People who don’t know anything about grain sometimes get confused about this separation of the wheat from the chaff, thinking that surely they are wheat, and others must be the chaff, and that the wheat and chaff are related to one another the same way as fruitful and unfruitful trees.

When Jesus speaks of wheat and chaff, he is not primarily addressing different type of people, however, but different parts of the fruit of one plant.

The chaff is the dry, scaly protective covering over the tender kernel of wheat. It’s the boll around the cotton. Perhaps it is good to light a fire, or as part of cotton burr compost if your stripper is older or broken, but it is only in the way when it comes to the harvest.

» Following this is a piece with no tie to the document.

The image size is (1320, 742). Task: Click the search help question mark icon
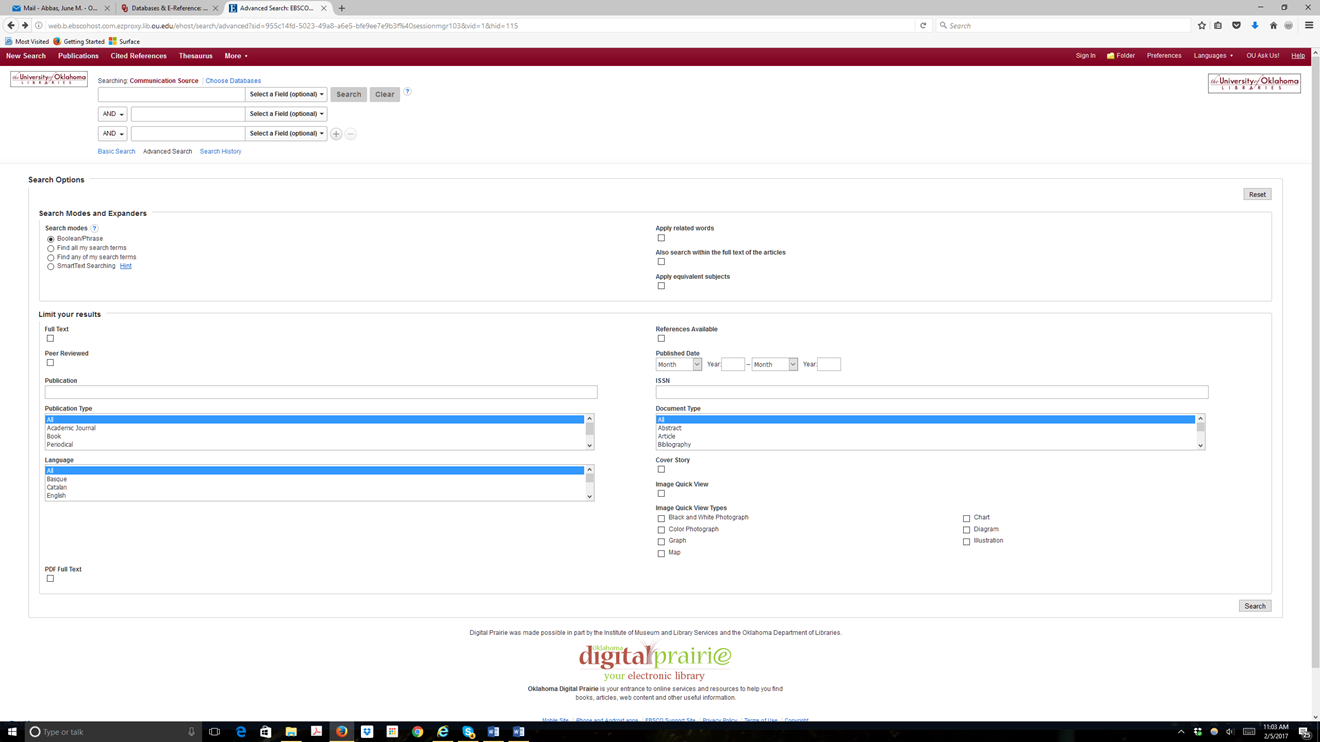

I need to be purified by this hope, preserved from selfishness, and led to the happiness that flows from charity. I need to have my hard, dry scaly protective covering removed, so that the Lord can make use of my fruitfulness.

I don’t have to.

I can refuse to risk hope, staying closed to others, and keeping my hard, dry, protective covering.

It’s safe. I’m safe.

But the cost of doing so is that the good things God’s growing in me, my fruit, is inaccessible.

It is hard to imagine a world in which there is both justice AND peace, and where the predator/victim relationship is exchanged for something entirely peaceful, not just reversed so that lambs gnaw on wolf bones.

It is difficult to contemplate the possibility that we might learn to think in harmony and glorify God together. Not monotony, mind you, but harmony.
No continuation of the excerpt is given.